Given text
Self-Regulatory Organizations; National Securities Clearing 
Corporation; Notice of Filing of Proposed Rule Change To Amend Rules 
Relating to Discontinuing Dividend Settlement Service, Funds Only 
Settlement Service, Data Distribution Box Services, and Changes to the 
Envelope Settlement Service

June 29, 2011.
    Pursuant to Section 19(b)(1) of the Securities Exchange Act of 1934 
(``Act'') \1\ and Rule 19b-4 thereunder \2\ notice is hereby given that 
on June 15, 2011, National Securities Clearing Corporation (``NSCC'') 
filed with the Securities and Exchange Commission (``Commission'') the 
proposed rule change as described in Items I and II below, which Items 
have been prepared primarily by NSCC.\3\ The Commission is publishing 
this notice to solicit comments on the proposed rule change from 
interested persons.
---------------------------------------------------------------------------

    \1\ 15 U.S.C. 78s(b)(1).
    \2\ 17 CFR 240.19b-4.
    \3\ The text of the proposed rule change is attached as Exhibit 
5 to NSCC's filing, which is available at https://www.dtcc.com/downloads/legal/rule_filings/2011/nscc/2011-04.pdf.
---------------------------------------------------------------------------

I. Self-Regulatory Organization's Statement of the Terms of the 
Substance of the Proposed Rule Change

    The purpose of this proposed rule change is to amend NSCC's rules 
relating to NSCC's incorporation of its Dividend Settlement Service 
(``DSS'') and Funds Only Settlement Service (``FOSS'') into the 
Envelope Settlement Service (``ESS'') and NSCC's discontinuing of its 
Data Distribution Boxes Service (``DDBS''). The proposed rule change 
would also make certain changes to ESS processing.

Source excerpt
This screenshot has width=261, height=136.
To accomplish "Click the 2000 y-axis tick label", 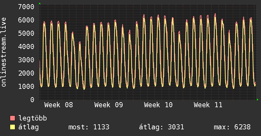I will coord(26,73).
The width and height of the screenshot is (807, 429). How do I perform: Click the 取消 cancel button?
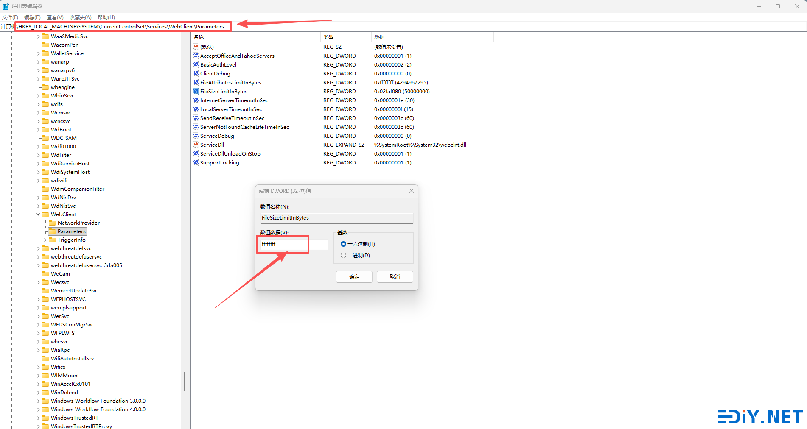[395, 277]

What to do
**A)** According to the NSCC rule-change notice, on what date did NSCC file the proposed rule change with the Commission?
**B)** Reproduce word for word the passage of the NSCC rule-change notice from "June 29, 2011." up to and including "17 CFR 240.19b-4.".

Expected outputs
**A)** June 15, 2011.

**B)**
June 29, 2011.
    Pursuant to Section 19(b)(1) of the Securities Exchange Act of 1934 
(``Act'') \1\ and Rule 19b-4 thereunder \2\ notice is hereby given that 
on June 15, 2011, National Securities Clearing Corporation (``NSCC'') 
filed with the Securities and Exchange Commission (``Commission'') the 
proposed rule change as described in Items I and II below, which Items 
have been prepared primarily by NSCC.\3\ The Commission is publishing 
this notice to solicit comments on the proposed rule change from 
interested persons.
---------------------------------------------------------------------------

    \1\ 15 U.S.C. 78s(b)(1).
    \2\ 17 CFR 240.19b-4.